Hudi tables can be used as sinks for Spark/Flink pipelines and the Hudi writing path provides several enhanced capabilities over file writing done by vanilla parquet/avro sinks. It categorizes write operations into incremental (insert, upsert, delete) and batch/bulk (insert_overwrite, delete_partition, bulk_insert) with specific functionalities. upsert and delete efficiently merge records with identical keys and integrate with the file sizing mechanism, while insert operations smartly bypass certain steps like pre-combining, maintaining pipeline benefits. Similarly, bulk_insert operation offers control over file sizes for data imports. Batch operations integrate MVCC for seamless transitions between incremental and batch processing. Additionally, the write pipeline includes optimizations like handling large merges via rocksDB and concurrent I/O, enhancing write performance.

Readers

Hudi provides snapshot isolation for writers and readers, enabling consistent table snapshot queries across major query engines (Spark, Hive, Flink, Presto, Trino, Impala) and cloud warehouses. It optimizes query performance by utilizing lightweight processes, especially for base columnar file reads, and integrates engine-specific vectorized readers like in Presto and Trino.
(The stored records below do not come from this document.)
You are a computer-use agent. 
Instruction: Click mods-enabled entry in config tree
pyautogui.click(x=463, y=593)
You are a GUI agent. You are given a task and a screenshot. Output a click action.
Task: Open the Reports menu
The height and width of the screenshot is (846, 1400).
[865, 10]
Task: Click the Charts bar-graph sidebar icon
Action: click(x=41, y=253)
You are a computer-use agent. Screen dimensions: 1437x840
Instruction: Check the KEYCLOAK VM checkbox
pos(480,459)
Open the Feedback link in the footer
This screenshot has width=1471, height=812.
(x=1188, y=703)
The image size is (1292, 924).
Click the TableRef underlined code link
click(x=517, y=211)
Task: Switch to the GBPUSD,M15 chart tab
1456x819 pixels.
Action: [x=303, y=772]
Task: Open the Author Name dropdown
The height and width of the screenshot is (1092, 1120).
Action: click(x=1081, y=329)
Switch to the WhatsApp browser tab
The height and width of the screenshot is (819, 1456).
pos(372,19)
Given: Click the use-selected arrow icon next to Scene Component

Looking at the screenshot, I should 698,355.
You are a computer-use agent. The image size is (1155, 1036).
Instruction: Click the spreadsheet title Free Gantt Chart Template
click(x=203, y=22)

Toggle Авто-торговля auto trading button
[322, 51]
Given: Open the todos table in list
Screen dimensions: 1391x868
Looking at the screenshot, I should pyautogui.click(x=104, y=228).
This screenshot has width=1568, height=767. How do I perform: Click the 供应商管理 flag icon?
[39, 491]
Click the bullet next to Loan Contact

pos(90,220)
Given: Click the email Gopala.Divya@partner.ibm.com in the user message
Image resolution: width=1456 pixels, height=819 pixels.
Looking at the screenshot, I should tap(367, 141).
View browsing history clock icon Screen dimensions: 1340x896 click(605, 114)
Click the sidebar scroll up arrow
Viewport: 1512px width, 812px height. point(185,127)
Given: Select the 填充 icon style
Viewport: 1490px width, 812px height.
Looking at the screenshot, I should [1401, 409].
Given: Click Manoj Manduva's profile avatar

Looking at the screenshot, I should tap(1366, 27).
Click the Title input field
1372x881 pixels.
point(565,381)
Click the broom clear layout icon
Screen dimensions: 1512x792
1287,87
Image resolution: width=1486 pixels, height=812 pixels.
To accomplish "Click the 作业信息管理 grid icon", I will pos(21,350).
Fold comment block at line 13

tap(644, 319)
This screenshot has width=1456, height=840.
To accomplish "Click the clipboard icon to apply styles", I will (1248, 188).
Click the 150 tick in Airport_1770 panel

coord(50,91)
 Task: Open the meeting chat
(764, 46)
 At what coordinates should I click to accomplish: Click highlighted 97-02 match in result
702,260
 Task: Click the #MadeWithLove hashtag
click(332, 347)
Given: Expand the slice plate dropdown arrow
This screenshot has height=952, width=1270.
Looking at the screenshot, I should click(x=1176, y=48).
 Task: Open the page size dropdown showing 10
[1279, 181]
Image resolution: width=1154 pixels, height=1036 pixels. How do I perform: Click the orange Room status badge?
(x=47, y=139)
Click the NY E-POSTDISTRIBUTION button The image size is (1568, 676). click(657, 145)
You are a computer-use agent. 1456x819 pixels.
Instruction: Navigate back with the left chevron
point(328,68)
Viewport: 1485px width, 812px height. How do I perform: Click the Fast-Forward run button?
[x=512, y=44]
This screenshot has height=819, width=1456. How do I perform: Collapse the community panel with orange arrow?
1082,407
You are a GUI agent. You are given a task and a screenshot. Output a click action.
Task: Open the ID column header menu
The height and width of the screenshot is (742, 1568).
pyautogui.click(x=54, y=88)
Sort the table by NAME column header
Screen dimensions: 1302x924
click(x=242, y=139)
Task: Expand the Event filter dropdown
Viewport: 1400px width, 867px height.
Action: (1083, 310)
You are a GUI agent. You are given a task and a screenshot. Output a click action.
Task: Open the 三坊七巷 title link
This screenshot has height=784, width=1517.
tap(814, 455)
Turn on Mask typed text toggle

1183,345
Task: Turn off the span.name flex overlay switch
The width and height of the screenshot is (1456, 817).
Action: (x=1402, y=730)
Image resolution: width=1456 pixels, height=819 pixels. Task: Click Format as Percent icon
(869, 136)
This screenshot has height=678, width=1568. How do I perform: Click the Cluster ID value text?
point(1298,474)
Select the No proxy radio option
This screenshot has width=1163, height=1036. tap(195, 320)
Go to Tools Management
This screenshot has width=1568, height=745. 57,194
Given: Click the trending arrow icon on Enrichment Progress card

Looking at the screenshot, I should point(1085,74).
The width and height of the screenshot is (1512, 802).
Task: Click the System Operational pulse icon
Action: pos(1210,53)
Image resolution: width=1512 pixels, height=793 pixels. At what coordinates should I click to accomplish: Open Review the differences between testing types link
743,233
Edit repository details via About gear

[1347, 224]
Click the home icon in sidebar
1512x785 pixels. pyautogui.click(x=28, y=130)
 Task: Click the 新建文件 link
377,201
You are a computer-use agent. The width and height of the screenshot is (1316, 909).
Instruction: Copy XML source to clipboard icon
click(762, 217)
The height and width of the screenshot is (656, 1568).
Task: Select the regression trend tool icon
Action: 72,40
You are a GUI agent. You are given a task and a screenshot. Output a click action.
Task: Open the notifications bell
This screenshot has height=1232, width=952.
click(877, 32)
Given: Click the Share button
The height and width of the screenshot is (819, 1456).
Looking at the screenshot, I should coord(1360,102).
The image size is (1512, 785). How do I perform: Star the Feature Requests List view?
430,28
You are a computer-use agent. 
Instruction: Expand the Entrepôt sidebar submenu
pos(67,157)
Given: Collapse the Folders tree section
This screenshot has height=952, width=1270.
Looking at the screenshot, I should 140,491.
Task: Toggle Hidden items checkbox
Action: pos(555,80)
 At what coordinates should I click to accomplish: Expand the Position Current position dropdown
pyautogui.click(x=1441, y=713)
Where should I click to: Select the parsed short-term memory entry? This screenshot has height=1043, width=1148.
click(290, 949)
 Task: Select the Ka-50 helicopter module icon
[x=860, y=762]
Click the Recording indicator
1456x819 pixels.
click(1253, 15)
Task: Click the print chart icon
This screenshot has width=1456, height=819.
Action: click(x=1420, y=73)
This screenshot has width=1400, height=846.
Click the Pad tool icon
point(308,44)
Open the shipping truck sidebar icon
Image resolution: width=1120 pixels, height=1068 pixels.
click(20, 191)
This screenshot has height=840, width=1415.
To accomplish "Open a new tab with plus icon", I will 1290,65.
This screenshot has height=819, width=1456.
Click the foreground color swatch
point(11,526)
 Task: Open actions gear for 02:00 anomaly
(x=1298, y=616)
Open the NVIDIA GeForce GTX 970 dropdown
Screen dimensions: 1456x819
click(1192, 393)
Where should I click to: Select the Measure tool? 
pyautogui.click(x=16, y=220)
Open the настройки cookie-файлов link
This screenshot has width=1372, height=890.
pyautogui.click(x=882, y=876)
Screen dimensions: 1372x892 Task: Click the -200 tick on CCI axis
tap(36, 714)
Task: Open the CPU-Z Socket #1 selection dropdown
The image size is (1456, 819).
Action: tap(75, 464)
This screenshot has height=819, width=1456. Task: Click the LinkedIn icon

This scalable model surpasses the need for separate readers and taps into each engine’s unique optimizations, such as Presto and Trino’s data/metadata caches. For queries merging Base and Log Files, Hudi employs mechanisms such as spillable maps and lazy reading to boost merge performance. Additionally, Hudi offers a read-optimized query option, trading off data freshness for improved query speed. There are also recently added features such as positional merge, encoding partial Log File to only changed columns and support for Parquet as the Log File format to improve MoR snapshot query performance.

User Interface

Platform Services

Figure: Various platform services in Hudi

Platform services offer functionality that is specific to data and workloads, and they sit directly on top of the table services, interfacing with writers and readers. Services, like Hudi Streamer, are specialized in handling data and workloads, seamlessly integrating with Kafka streams and various formats to build data lakes. They support functionalities like automatic checkpoint management, integration with major schema registries (including Confluent), and deduplication of data. Hudi Streamer also offers features for backfills, one-off runs, and continuous mode operation with Spark/Flink streaming writers. Additionally, Hudi provides tools for snapshotting and incrementally exporting Hudi tables, importing new tables, and post-commit callback for analytics or workflow management, enhancing the deployment of production-grade incremental pipelines. Apart from these services, Hudi also provides broad support for different catalogs such as Hive Metastore, AWS Glue, Google BigQuery, DataHub, etc. that allows syncing of Hudi tables to be queried by interactive engines such as Trino and Presto.

Query Engines

Apache Hudi is compatible with a wide array of query engines, catering to various analytical needs. For distributed ETL batch processing, Apache Spark is frequently utilized, leveraging its efficient handling of large-scale data. In the realm of streaming use cases, compute engines such as Apache Flink and Apache Spark’s Structured Streaming provide robust support when paired with Hudi. Moreover, Hudi supports modern data lake query engines such as Trino and Presto, as well as modern analytical databases such as ClickHouse and StarRocks. This diverse support of compute engines positions Apache Hudi as a flexible and adaptable platform for a broad spectrum of use cases.